President Obama’s press conference this afternoon threw out a series of numbers concerning interest in subsidized health insurance on the Exchanges. What do these numbers actually mean from an insurer’s perspective?
So far, the national website, HealthCare.gov, has been visited nearly 20 million times. Twenty million times.
This means very little. For comparison’s sake, Balloon Juice has had slightly less than 10% of that traffic in the same time span. These hits are not particularly informative as they could be the curious bloggers, they could be people who are looking and then walking away, and they could be people who are interested.
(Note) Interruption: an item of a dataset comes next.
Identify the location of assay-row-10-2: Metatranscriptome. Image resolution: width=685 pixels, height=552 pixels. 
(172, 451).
We know that nearly one-third of the people applying in Connecticut and Maryland, for example, are under 35 years old.
If these numbers hold up and can be nationalized at scale, then the financing of the Exchanges works out very easily. I am slightly curious as to why these two states are examples as the demographic/actuarial concerns are national lack of interest in young people in these products. I would love to see what the age profiles look like in California (as it is the biggest), Texas, and Kentucky look like.
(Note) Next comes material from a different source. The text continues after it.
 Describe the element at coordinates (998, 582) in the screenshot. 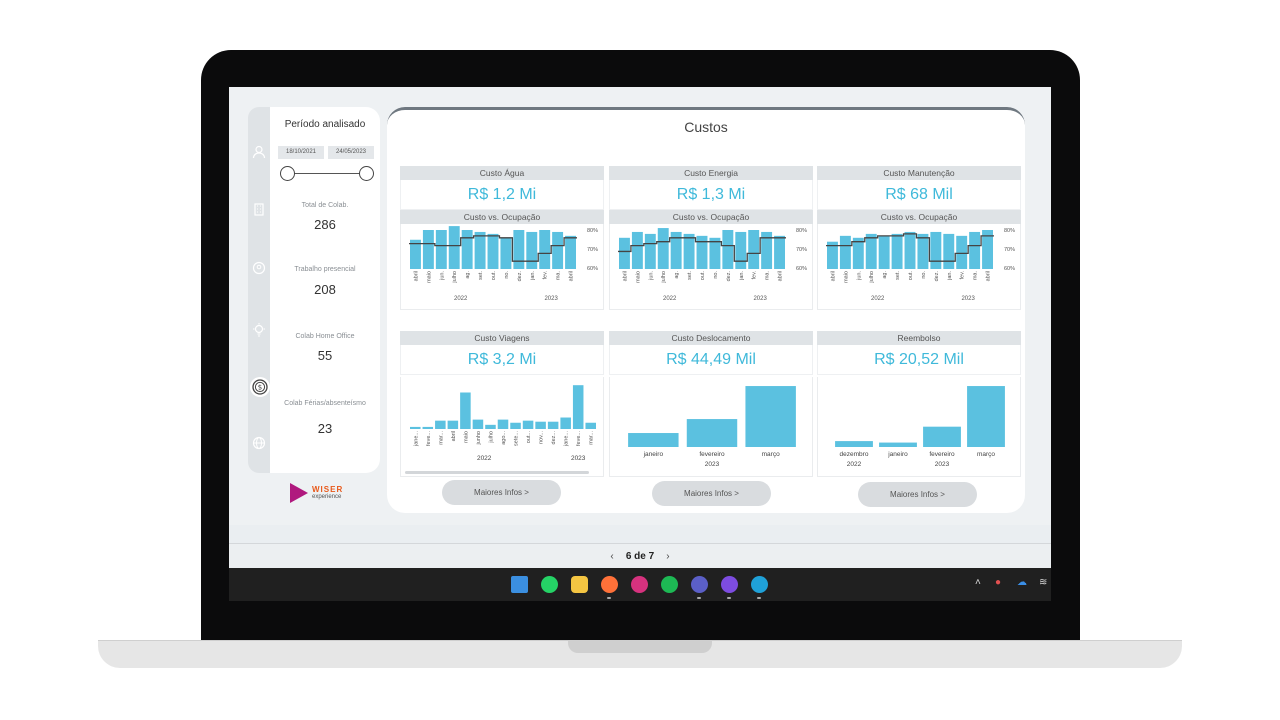

I see `antivirus-icon: ●` at that location.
And all told, more than half a million consumers across the country have successfully submitted applications through federal and state marketplaces.
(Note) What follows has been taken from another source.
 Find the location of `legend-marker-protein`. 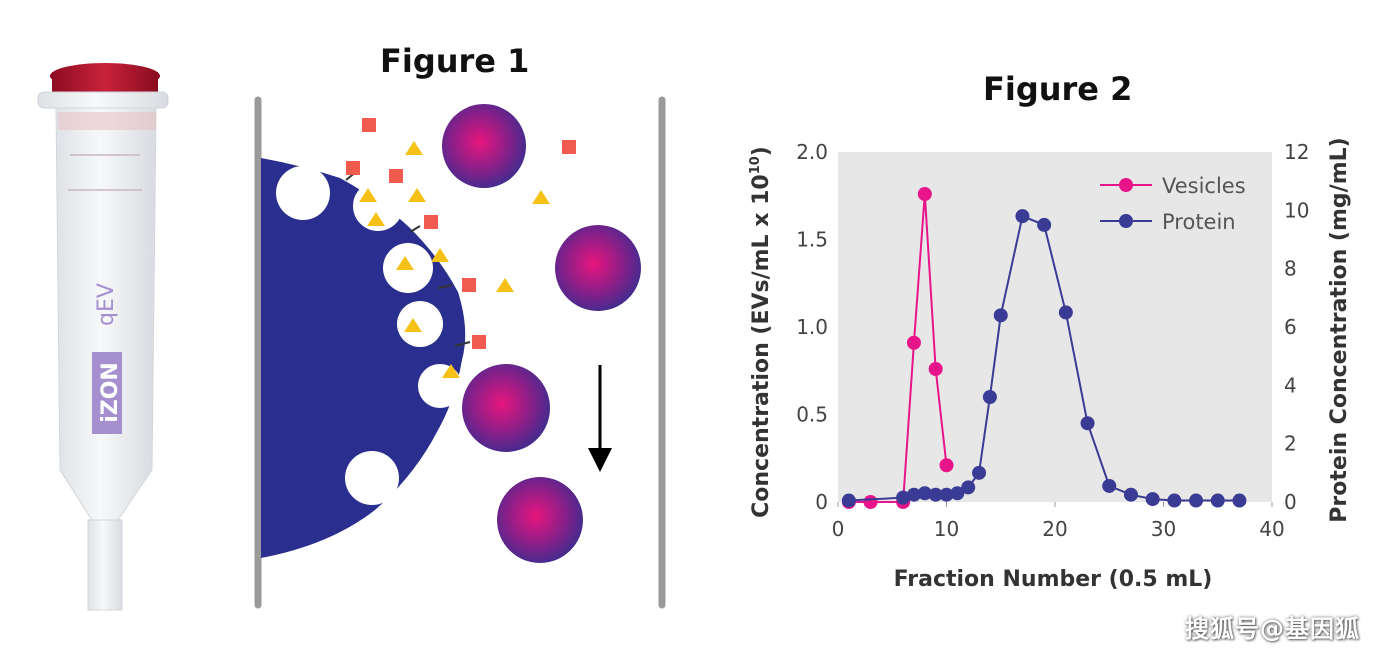

legend-marker-protein is located at coordinates (1126, 221).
The actual number is 476,000 or more applications have been submitted for eligibility verification. This is an important number. These are the subscribers who have created an account, filled out the first round of applications with family size, birth dates, and income information and sent it in for verification. A very high percentage of these applications will result in added medical coverage. The question is what is the average number of people on an application and what is the conversion rate to Medicaid versus Exchange. As an insurance geek, 476,000 applications indicates 476,000 potential contracts, and probably 800,000 or more actual covered lives. Initial numbers out of states indicate a 40% to 50% Medicaid eligibility rate, so assuming a fairly high buy rate for Exchange eligible applicants, we’re looking at 5% to 7% of the Exchange goal population has already applied.
Trained representative, it usually takes about 25 minutes for an individual to apply for coverage, about 45 minutes for a family. Once you apply for coverage, you will be contacted by email or postal mail about your coverage status.
That actually is really impressive for initial intake and application.
Right now, the enrollment numbers are low as insurers don’t consider someone enrolled until either the check has been received or the credit card swiped for the first month’s premium. January 1st is the first day of coverage, and payment is not due until Dec. 15th, so quite a few people are making choices and getting in line to get on a plan but have not written the check or authorized the automatic charge against the credit card.